I work a lot in Python with ETL pipelines. A lot of my workflow goes like this: Work in jupyter notebook to prototype a pipeline. pipeline looks like this
data = loaddata()
a = transform(data)
b = transform2(a)
c = transform3(b)
savetoDB(c)
Now in notebooks due to the REPL like interface, I can pause between agg3 and DB save, check data looks good, then continue. sometimes I notice theres a bug in agg3 so then I update the method in agg3 and continue. Each aggr is an expensive operation so i want to minimize the amount of steps done
Now here is the issue
I need to:
Now my python workflow looks like this
def load():
pull data
def transform(data):
a=aggr1(data)
b=aggr2(a)
c=aggr3(b)
return c
def save(data)
updatedb(data)
def main():
data = load()
data = transform(data)
save(data)
Note: i am explicitly keeping functions minimum in notebooks. Because if theres a bug in aggr3, I need to run the entire transform function again. This is because if I define a variable b in transform, then once that function executes, I cannot access "b" variable outside that scope. (lmk if i need to clarify more here)
Now I sanity check this before pushing to main
2 things I need to verify:
But then if I want to verify, I need to run the whole script again which takes a lot of time and compute.
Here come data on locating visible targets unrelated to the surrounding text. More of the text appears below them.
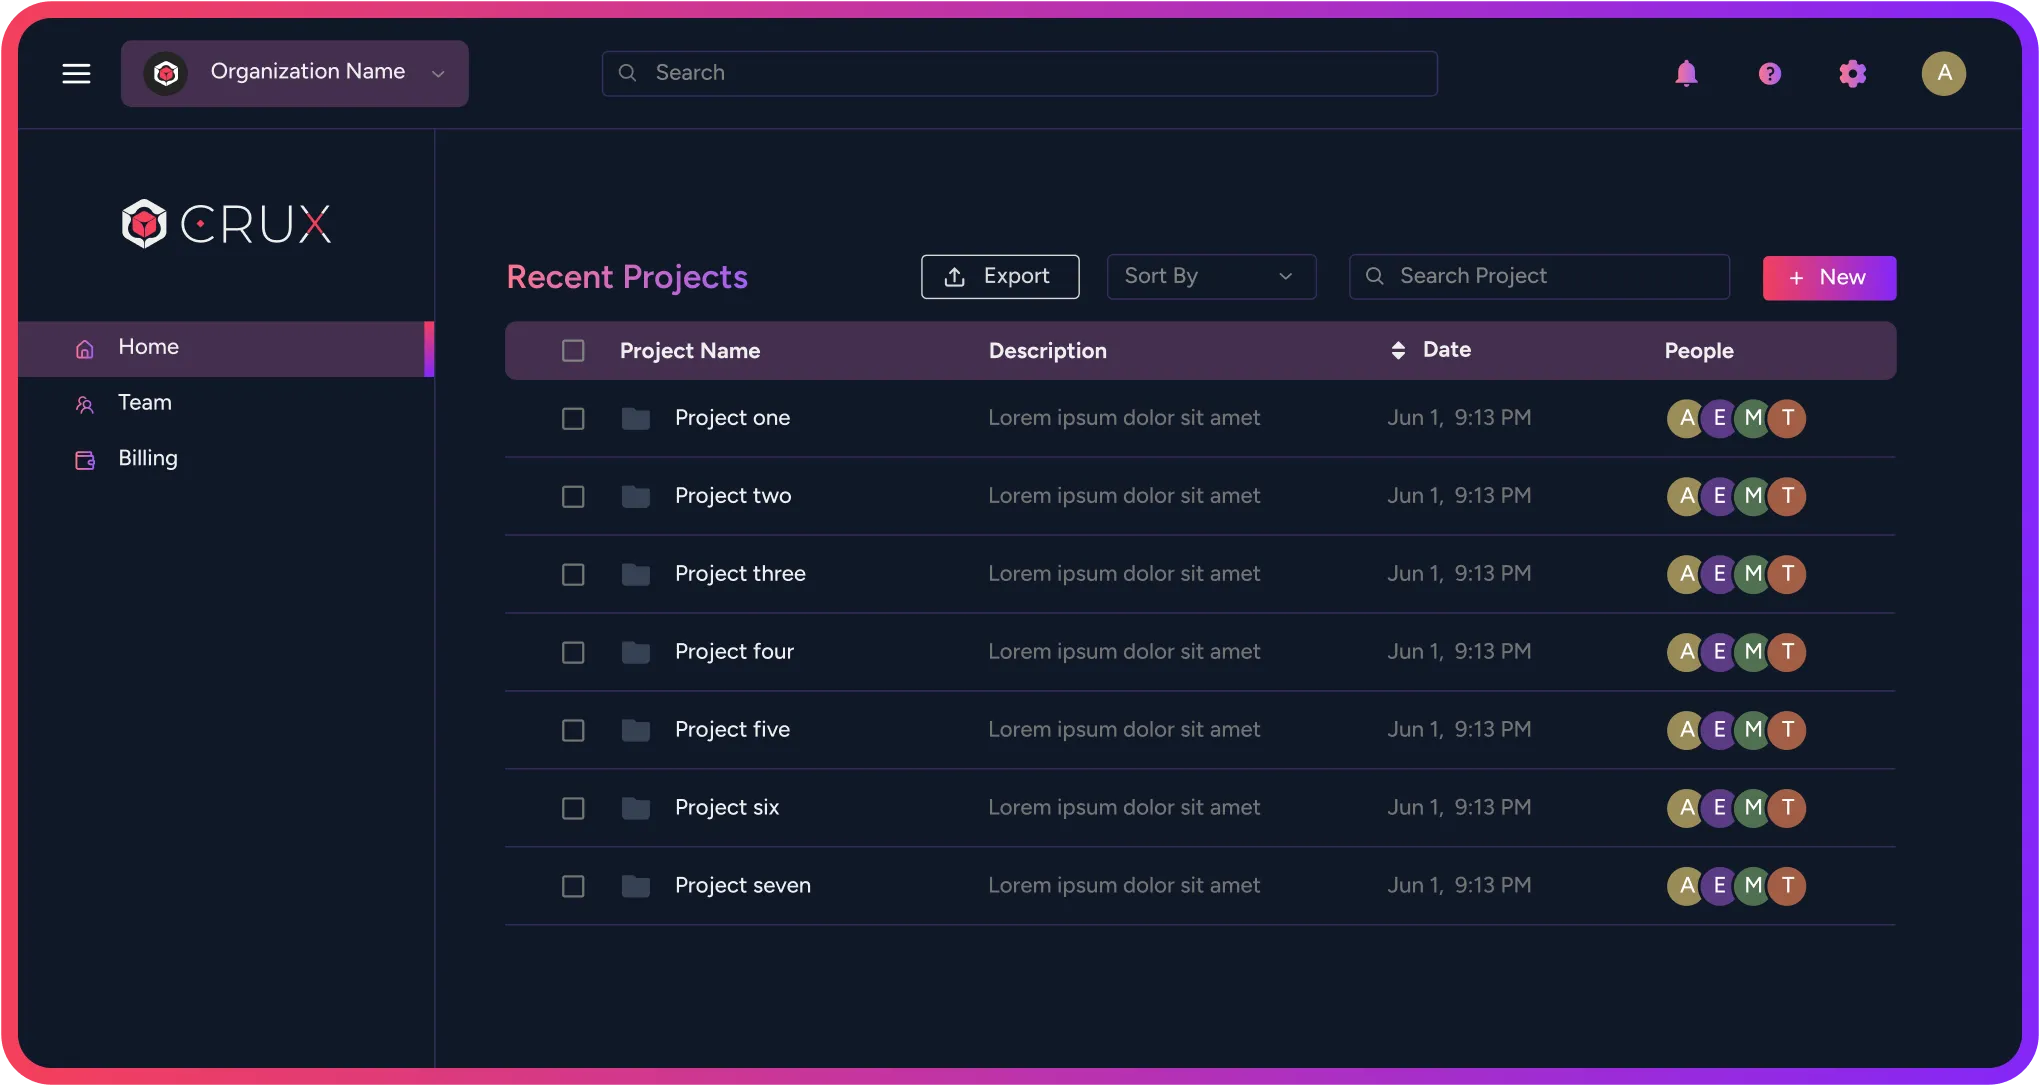
Task: Click the user avatar in top bar
Action: coord(1943,73)
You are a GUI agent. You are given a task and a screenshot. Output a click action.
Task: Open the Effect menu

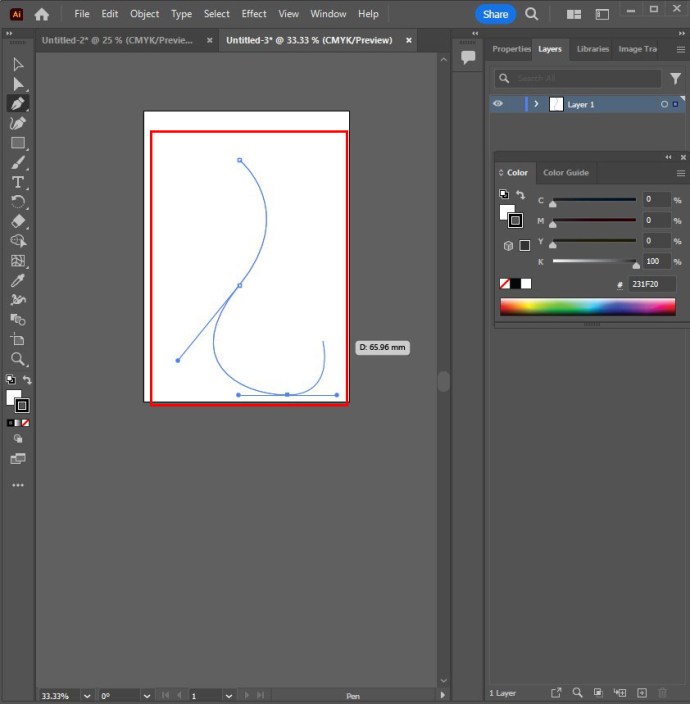tap(254, 14)
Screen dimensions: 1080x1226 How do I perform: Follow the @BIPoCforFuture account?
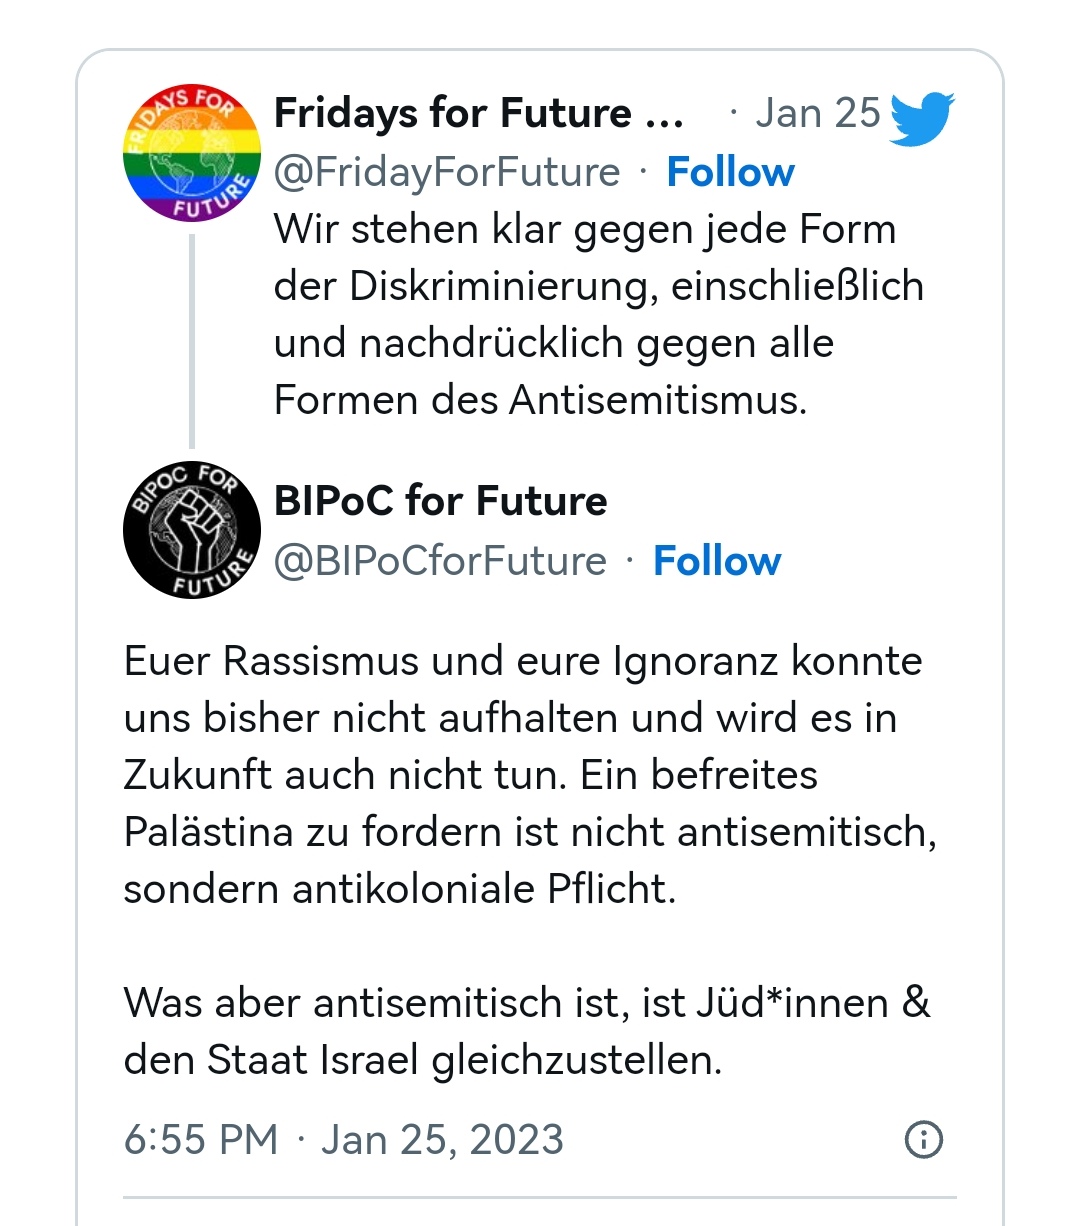717,561
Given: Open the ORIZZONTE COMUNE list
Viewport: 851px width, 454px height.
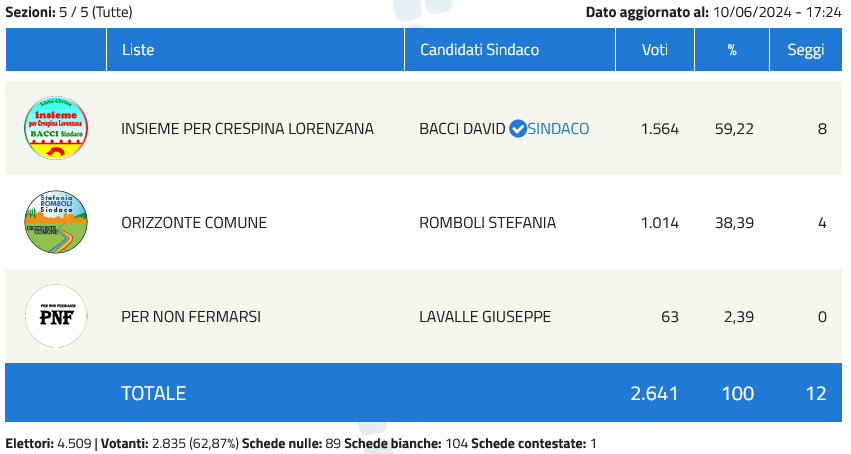Looking at the screenshot, I should (x=194, y=222).
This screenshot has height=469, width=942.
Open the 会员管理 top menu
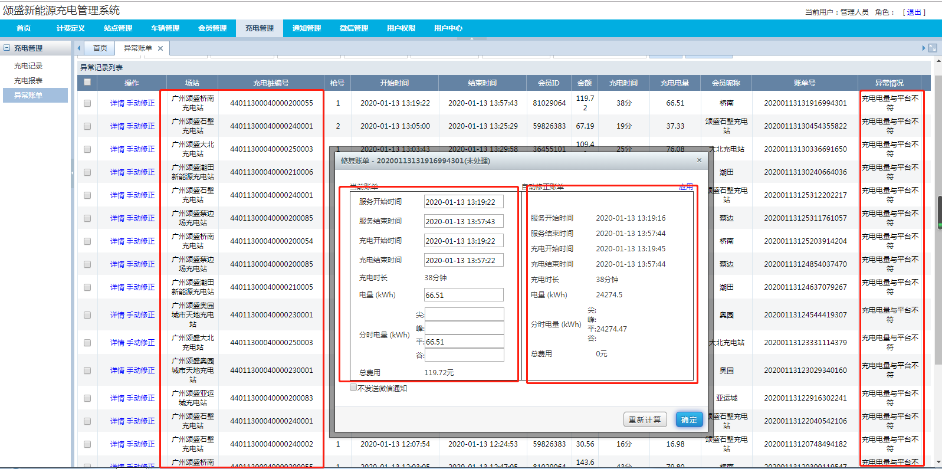(x=213, y=28)
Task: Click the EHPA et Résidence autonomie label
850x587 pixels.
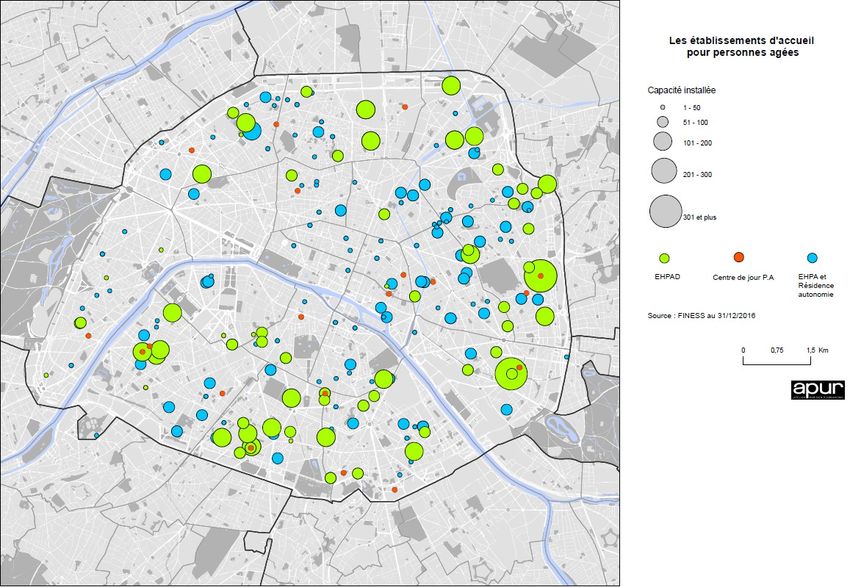Action: 816,282
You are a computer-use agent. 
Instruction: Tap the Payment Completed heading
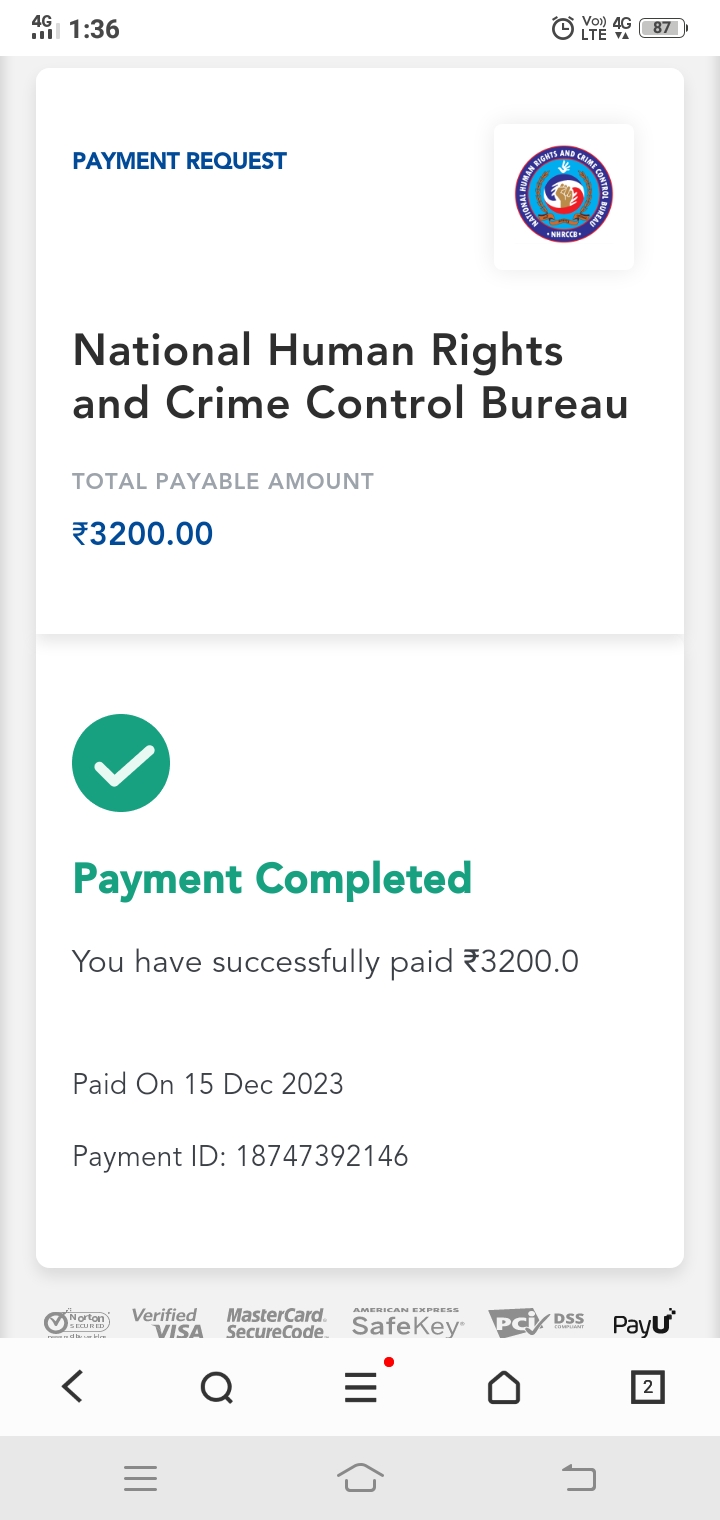coord(272,879)
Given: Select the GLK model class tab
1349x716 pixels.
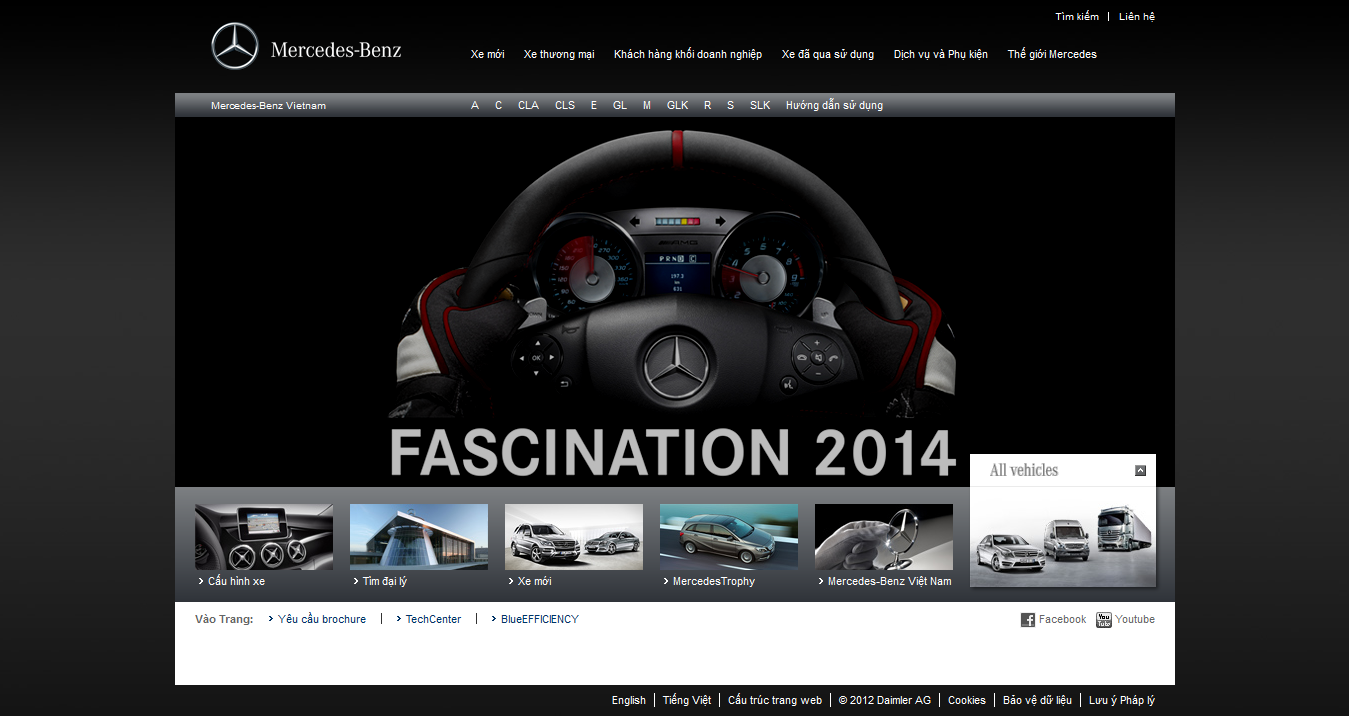Looking at the screenshot, I should 678,105.
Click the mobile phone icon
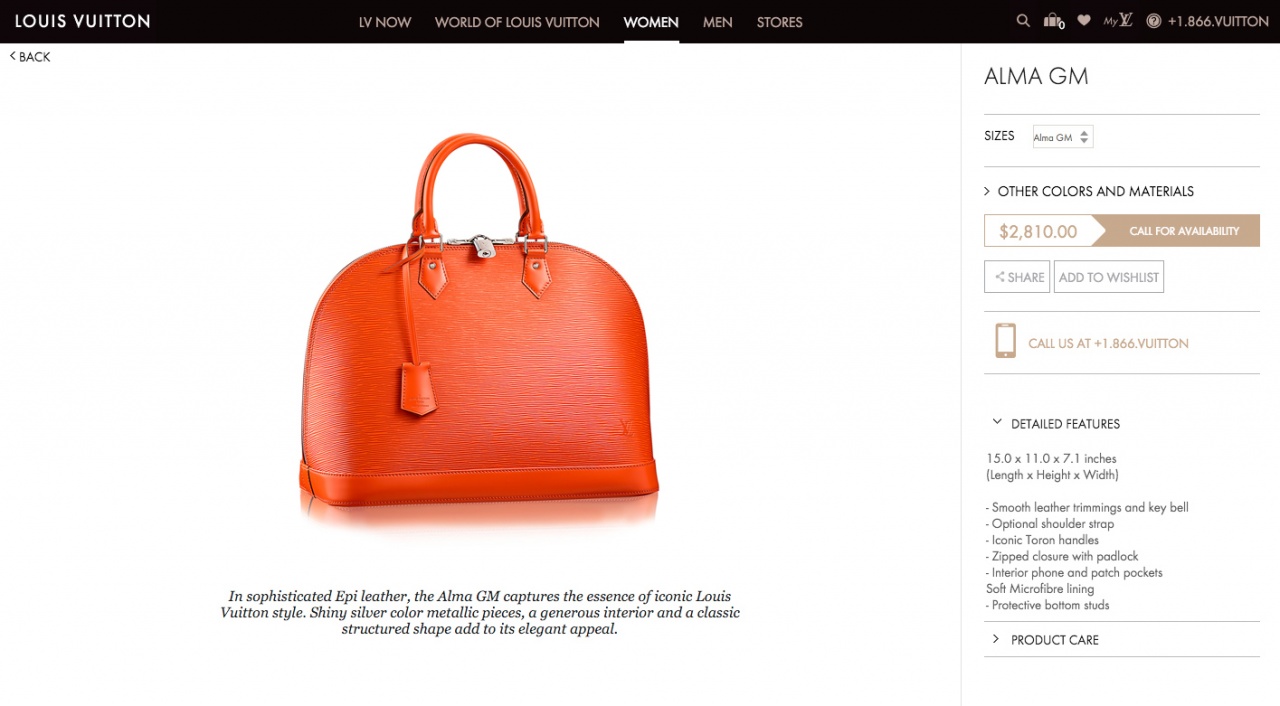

How do I avoid this? I want to minimize the amount of time spent running code not needed
TL;DR. in python specifically, I am able to protype fast in notebooks due to REPL like interface, but debugging scripts is tough due to inability to go back and forth within a script. I am not talking about just adding breakpoints because you cannot go back
Basically: I am having issues isolating certain parts of code in production pipelines where I need to be careful with how much code I run
Note: things are obv simplified here. In reality transform might have 15/20 different steps
If you're not able to break up aggr1, aggr2, aggr3, etc into separate entities that can be run in clearly separate phases, can you just add a ton of well-labeled logging?
The key to debugging efficiently is breaking down the entire code-flow into clear steps. In an ideal world, you can just carefully step through and be able to "rewind" to certain phases, but if you can't and need to rerun the entire pipeline every time to verify a fix, add a ton of logging to capture the entire process and see what assumptions are broken.
The logging makes it so that when you do try a fix and pay the large cost to validate it, you have a (hopefully) very large chance of the fix being correct due to it being very well-educated via the logging insights.